Scan the records below, and wherever a line has the word "agent", pull it out.

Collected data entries
------------------------------
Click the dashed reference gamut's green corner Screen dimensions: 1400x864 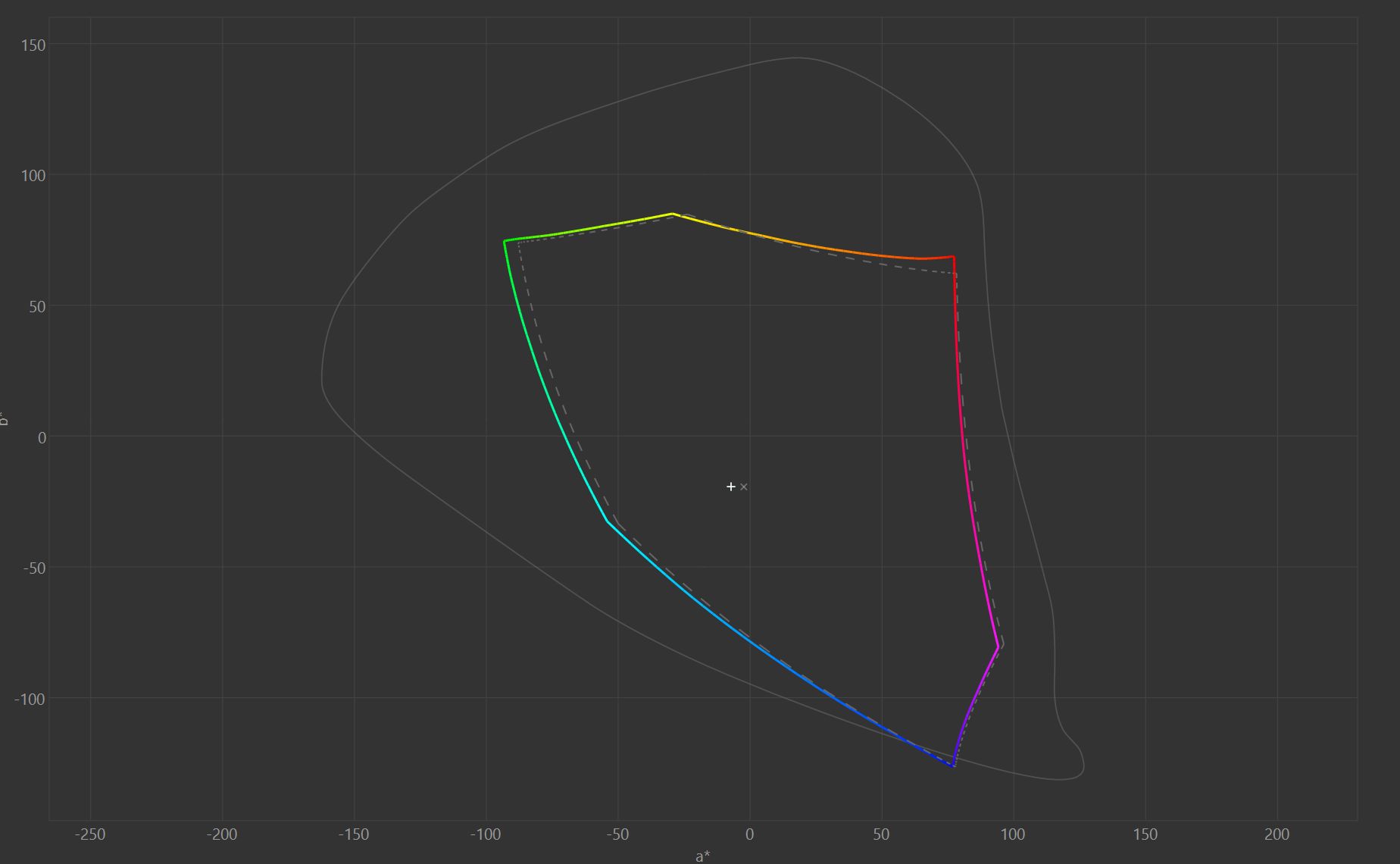[519, 243]
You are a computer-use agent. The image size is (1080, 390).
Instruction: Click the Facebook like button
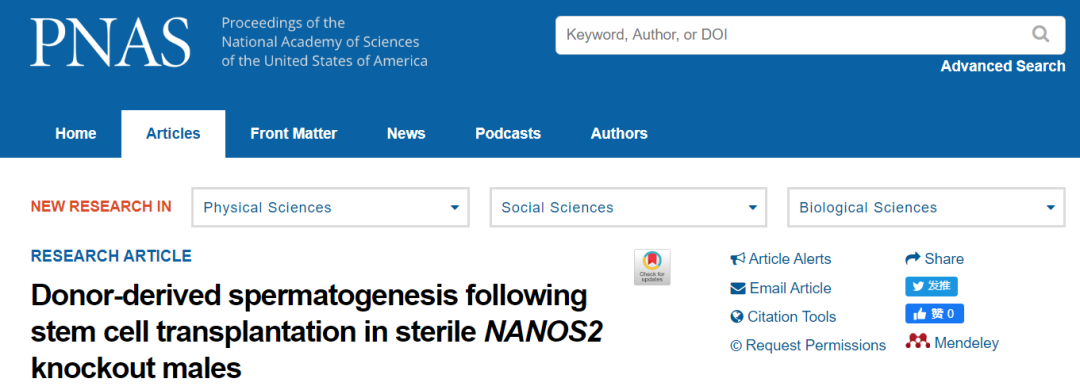click(934, 314)
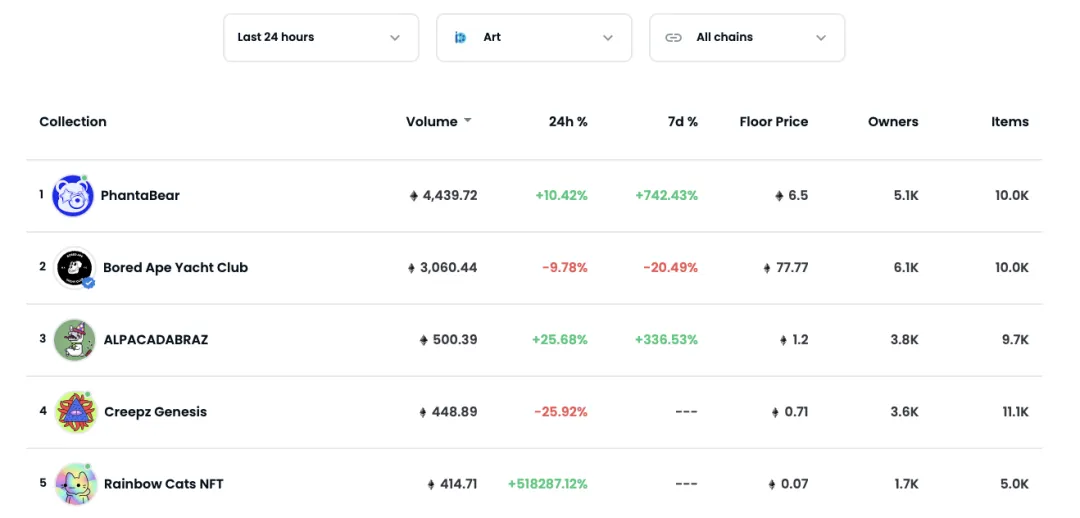The image size is (1080, 518).
Task: Select the ALPACADABRAZ collection name
Action: point(156,340)
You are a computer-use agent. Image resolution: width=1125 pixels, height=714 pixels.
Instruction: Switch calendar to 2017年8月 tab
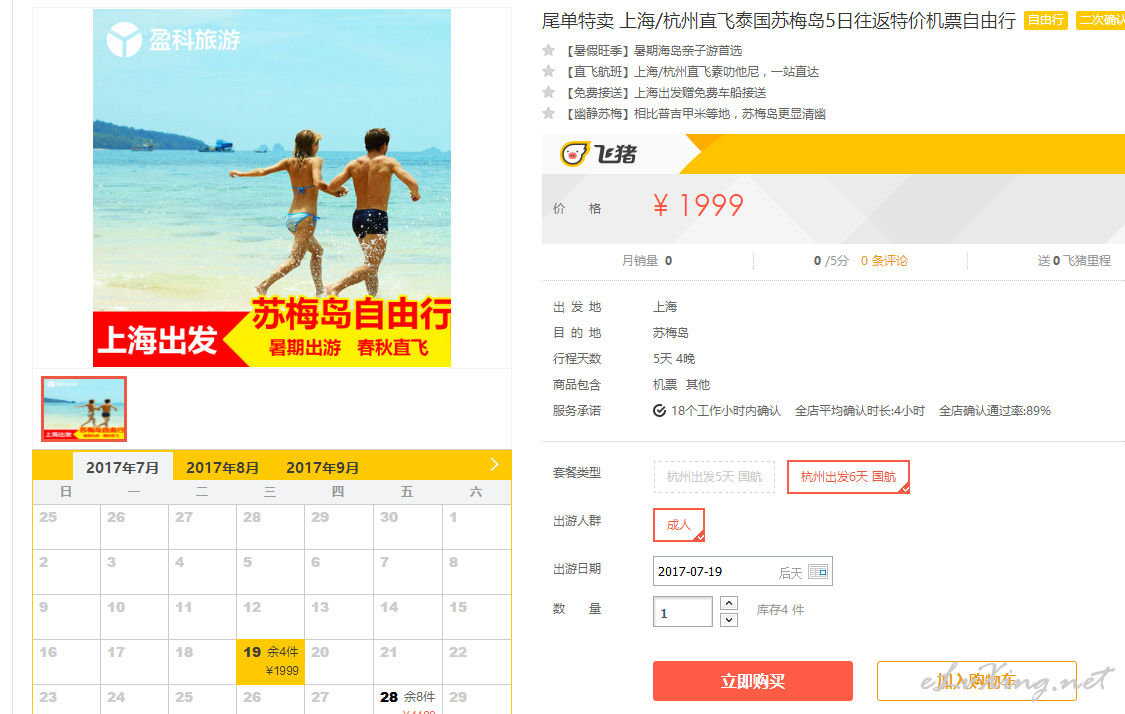click(x=222, y=468)
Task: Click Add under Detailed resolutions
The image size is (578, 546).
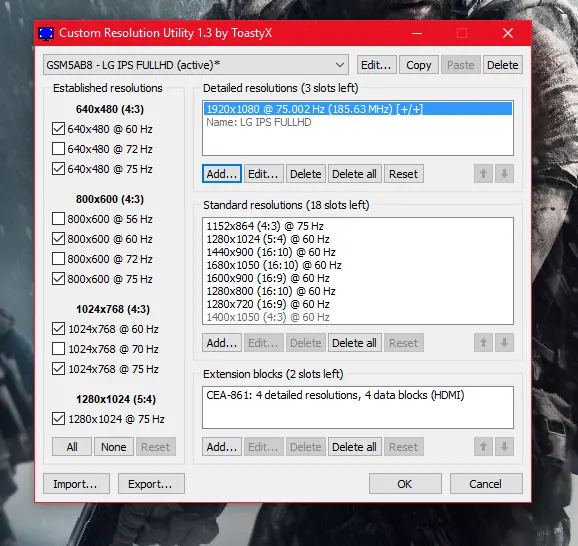Action: (x=222, y=174)
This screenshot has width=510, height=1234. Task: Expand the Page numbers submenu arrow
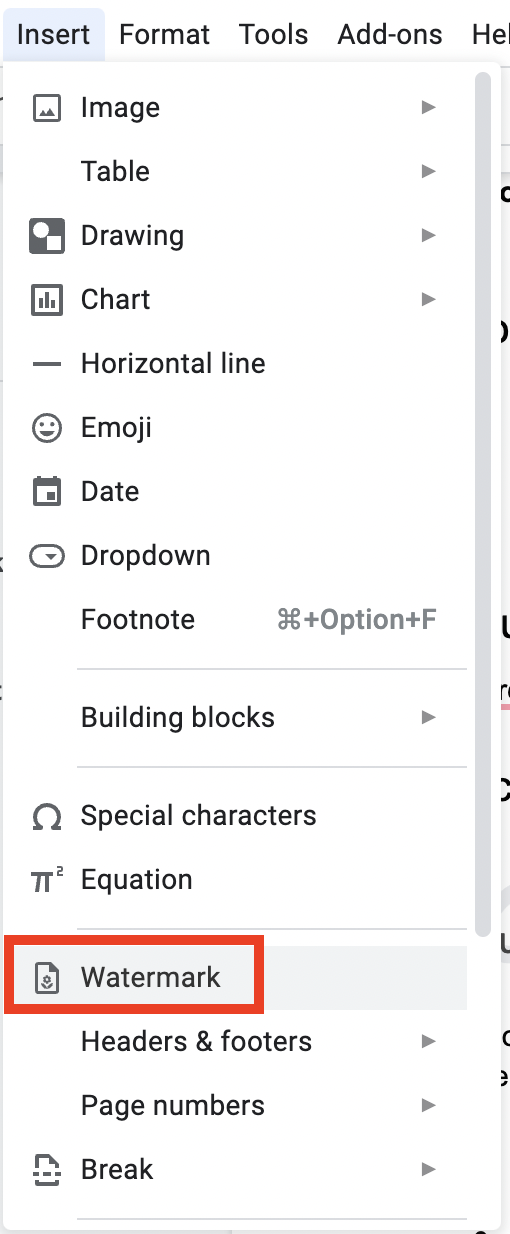(429, 1106)
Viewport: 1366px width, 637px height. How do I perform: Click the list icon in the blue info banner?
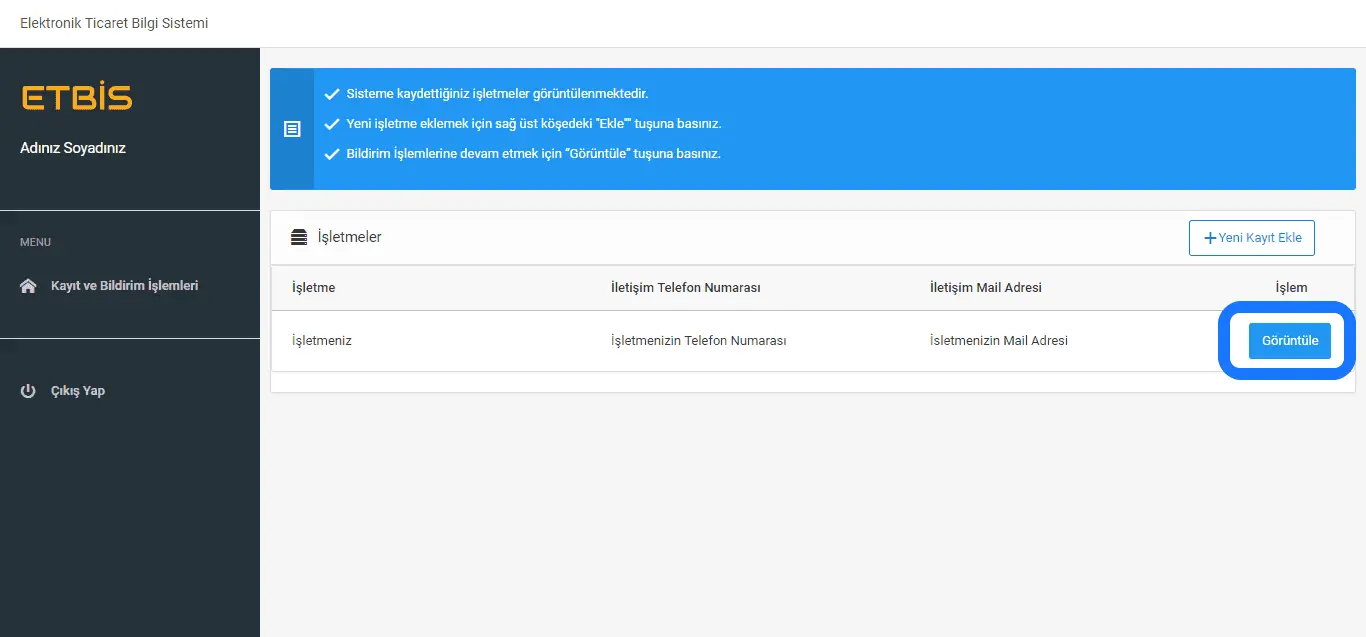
------------------------------
• SOLUTION FOR THIS TASK
You are a computer-use agent. The image size is (1080, 390).
You are a computer-use agent. Image resolution: width=1125 pixels, height=714 pixels.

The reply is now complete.